== Segment start ==
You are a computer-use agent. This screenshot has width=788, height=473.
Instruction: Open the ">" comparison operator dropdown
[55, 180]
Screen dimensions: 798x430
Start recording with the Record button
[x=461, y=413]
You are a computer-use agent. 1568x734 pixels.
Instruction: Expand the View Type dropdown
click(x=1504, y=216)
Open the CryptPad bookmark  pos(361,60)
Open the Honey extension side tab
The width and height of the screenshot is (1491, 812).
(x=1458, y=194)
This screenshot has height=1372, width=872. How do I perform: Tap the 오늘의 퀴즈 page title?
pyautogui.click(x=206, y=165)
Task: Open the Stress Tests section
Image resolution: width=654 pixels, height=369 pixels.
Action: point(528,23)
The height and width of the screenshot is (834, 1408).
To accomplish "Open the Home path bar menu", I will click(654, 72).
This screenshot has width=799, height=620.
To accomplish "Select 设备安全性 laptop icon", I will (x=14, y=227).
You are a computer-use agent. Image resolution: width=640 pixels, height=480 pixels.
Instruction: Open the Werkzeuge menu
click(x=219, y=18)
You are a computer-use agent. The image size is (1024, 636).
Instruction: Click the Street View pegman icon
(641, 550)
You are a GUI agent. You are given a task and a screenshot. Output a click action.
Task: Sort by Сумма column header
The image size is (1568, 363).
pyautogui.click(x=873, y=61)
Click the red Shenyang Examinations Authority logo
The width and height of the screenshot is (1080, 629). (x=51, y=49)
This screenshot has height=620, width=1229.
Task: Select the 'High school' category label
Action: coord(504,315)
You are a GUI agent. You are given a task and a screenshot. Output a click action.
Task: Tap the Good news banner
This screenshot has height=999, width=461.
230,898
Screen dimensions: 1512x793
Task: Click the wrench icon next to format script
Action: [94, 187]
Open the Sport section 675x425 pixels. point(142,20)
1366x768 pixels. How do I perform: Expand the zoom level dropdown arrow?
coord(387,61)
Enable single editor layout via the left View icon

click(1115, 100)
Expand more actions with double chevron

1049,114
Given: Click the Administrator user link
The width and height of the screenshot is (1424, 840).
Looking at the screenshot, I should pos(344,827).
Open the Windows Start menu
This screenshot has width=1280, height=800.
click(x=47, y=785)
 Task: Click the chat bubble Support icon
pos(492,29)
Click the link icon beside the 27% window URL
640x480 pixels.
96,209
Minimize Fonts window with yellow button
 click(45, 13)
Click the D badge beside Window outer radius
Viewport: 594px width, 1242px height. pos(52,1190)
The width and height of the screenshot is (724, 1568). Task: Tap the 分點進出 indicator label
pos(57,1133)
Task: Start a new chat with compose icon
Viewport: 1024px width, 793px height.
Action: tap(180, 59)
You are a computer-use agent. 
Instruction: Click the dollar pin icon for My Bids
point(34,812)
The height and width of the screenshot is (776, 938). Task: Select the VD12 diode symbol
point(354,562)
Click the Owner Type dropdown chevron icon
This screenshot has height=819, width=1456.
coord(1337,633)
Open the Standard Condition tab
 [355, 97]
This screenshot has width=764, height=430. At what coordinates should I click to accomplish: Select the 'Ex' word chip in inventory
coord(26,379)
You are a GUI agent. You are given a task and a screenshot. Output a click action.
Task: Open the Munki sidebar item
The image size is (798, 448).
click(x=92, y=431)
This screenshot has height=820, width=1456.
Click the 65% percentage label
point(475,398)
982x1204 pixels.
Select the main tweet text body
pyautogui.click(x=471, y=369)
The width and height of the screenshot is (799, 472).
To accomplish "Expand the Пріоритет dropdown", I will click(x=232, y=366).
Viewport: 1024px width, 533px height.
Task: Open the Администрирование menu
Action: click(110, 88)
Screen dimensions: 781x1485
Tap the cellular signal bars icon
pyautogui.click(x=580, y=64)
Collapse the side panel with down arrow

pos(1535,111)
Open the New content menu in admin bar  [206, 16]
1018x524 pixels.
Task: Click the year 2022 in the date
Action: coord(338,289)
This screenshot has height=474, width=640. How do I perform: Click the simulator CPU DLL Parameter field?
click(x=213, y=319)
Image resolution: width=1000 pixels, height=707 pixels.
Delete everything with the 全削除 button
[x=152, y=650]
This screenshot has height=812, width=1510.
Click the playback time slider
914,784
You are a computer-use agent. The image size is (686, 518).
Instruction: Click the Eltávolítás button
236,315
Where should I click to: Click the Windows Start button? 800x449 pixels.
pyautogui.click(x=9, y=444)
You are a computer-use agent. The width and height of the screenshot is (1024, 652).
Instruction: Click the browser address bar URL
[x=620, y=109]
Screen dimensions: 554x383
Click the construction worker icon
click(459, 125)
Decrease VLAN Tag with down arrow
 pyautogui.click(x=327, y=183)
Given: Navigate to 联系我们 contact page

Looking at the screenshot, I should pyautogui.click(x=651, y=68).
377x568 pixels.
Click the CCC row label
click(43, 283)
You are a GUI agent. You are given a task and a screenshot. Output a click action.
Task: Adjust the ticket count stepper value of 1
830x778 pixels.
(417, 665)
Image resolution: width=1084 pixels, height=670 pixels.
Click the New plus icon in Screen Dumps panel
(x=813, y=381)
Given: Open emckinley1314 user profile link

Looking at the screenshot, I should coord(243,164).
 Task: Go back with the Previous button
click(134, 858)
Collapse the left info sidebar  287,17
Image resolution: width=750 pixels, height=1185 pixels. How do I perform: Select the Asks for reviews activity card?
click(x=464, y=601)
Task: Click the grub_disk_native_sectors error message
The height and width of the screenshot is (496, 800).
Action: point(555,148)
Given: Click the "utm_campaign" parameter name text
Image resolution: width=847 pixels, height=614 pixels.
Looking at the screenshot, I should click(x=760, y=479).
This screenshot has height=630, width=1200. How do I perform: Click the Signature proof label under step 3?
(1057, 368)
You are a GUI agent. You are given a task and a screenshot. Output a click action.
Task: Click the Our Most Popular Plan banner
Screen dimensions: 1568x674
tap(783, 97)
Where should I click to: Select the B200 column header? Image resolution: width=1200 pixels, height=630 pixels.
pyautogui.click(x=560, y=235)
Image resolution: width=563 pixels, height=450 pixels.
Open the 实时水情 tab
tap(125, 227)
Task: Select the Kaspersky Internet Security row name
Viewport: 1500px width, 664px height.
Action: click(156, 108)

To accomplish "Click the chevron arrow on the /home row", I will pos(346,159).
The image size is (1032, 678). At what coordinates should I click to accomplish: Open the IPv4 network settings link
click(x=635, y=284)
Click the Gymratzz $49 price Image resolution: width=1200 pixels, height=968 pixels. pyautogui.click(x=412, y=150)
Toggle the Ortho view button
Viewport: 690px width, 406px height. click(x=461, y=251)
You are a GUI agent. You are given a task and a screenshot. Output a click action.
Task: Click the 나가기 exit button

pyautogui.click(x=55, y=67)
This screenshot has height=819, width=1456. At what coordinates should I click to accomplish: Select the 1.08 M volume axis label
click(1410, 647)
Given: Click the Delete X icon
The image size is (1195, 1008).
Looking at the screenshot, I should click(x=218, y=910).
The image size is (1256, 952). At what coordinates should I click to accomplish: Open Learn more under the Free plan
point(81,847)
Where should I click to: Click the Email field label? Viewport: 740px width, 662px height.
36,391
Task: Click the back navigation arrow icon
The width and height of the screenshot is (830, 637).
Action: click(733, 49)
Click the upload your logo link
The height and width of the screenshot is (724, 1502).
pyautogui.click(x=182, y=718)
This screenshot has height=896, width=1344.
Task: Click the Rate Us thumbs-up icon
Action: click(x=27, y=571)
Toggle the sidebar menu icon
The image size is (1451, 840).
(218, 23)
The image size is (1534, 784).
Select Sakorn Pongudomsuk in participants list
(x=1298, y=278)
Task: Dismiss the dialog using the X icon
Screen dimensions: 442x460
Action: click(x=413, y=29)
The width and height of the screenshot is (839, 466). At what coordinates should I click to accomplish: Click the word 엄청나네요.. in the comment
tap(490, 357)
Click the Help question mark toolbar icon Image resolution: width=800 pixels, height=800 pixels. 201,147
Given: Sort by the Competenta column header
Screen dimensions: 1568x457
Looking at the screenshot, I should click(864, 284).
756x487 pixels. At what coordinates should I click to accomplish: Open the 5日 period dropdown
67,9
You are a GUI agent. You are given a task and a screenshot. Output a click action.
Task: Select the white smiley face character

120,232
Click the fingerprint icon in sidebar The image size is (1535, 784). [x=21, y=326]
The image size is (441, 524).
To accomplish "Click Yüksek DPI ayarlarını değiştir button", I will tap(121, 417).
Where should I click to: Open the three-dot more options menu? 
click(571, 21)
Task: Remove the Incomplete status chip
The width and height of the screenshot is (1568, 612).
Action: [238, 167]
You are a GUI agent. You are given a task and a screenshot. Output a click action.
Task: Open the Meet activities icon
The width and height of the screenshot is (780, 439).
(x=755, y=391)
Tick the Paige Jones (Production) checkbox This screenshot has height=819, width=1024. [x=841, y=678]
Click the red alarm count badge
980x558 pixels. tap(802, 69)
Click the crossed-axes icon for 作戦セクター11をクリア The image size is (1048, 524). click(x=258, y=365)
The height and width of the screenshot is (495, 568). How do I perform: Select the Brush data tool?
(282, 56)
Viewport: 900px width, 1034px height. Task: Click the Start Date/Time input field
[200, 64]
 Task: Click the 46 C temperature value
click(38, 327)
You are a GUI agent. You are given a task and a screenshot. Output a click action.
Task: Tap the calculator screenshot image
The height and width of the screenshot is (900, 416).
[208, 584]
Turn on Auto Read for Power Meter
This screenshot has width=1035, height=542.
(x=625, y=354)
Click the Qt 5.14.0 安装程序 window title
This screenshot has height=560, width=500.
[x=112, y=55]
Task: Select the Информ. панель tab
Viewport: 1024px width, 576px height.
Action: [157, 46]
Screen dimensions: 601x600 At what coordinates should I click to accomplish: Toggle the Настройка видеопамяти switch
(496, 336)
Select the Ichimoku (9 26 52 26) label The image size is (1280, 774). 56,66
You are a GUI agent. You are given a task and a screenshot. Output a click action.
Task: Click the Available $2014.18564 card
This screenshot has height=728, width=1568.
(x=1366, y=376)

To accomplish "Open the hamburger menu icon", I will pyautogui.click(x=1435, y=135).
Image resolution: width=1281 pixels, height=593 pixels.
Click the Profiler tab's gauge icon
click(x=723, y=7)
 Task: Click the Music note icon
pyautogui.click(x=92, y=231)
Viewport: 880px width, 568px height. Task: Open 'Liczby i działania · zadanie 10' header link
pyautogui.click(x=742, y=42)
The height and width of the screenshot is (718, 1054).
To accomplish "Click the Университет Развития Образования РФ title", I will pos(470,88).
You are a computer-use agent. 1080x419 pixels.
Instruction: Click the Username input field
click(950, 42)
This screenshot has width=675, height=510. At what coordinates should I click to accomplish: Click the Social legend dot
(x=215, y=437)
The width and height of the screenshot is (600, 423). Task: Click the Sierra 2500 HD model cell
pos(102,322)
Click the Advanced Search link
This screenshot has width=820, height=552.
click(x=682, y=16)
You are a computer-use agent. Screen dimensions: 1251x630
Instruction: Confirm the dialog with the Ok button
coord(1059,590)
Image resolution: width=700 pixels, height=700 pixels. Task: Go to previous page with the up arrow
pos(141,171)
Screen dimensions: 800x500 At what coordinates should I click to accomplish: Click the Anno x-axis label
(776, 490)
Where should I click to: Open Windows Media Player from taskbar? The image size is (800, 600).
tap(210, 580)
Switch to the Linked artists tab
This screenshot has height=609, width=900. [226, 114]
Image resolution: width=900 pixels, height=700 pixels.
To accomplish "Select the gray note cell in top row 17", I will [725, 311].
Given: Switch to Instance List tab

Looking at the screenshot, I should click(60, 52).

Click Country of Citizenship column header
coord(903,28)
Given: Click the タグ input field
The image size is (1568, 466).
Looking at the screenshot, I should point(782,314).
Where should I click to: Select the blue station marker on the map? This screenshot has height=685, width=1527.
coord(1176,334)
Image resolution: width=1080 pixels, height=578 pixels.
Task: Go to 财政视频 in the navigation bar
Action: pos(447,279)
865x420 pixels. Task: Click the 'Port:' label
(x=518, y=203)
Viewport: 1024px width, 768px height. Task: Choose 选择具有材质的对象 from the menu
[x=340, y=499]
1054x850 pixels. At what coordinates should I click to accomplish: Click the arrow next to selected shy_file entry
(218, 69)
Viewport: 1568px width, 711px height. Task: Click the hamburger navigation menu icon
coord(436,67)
== Segment end ==
## Problem to work on
Return each full line of the entries that contains the word "Sort".

## Written answer
Task: Sort by Сумма column header
Given: Sort by the Competenta column header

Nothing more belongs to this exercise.